▸ Task requirements
Find every line in the items below that contains the string "screenshot" and copy each of those lines. Case counts.

▸ Input records
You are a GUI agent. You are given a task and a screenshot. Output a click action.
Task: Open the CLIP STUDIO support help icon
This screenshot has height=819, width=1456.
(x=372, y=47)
==
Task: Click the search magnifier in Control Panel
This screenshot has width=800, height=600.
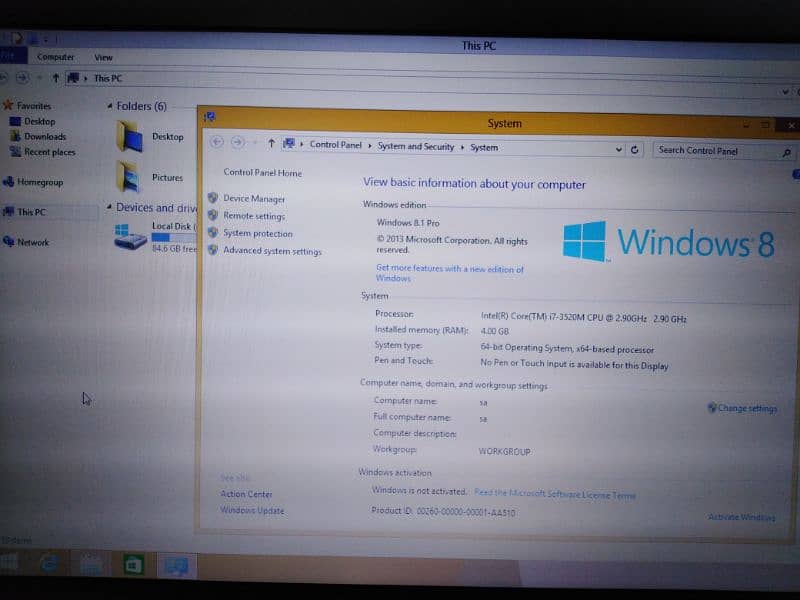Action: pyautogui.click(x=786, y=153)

▸ Final result
You are a GUI agent. You are given a task and a screenshot. Output a click action.
This screenshot has height=819, width=1456.
This screenshot has width=800, height=600.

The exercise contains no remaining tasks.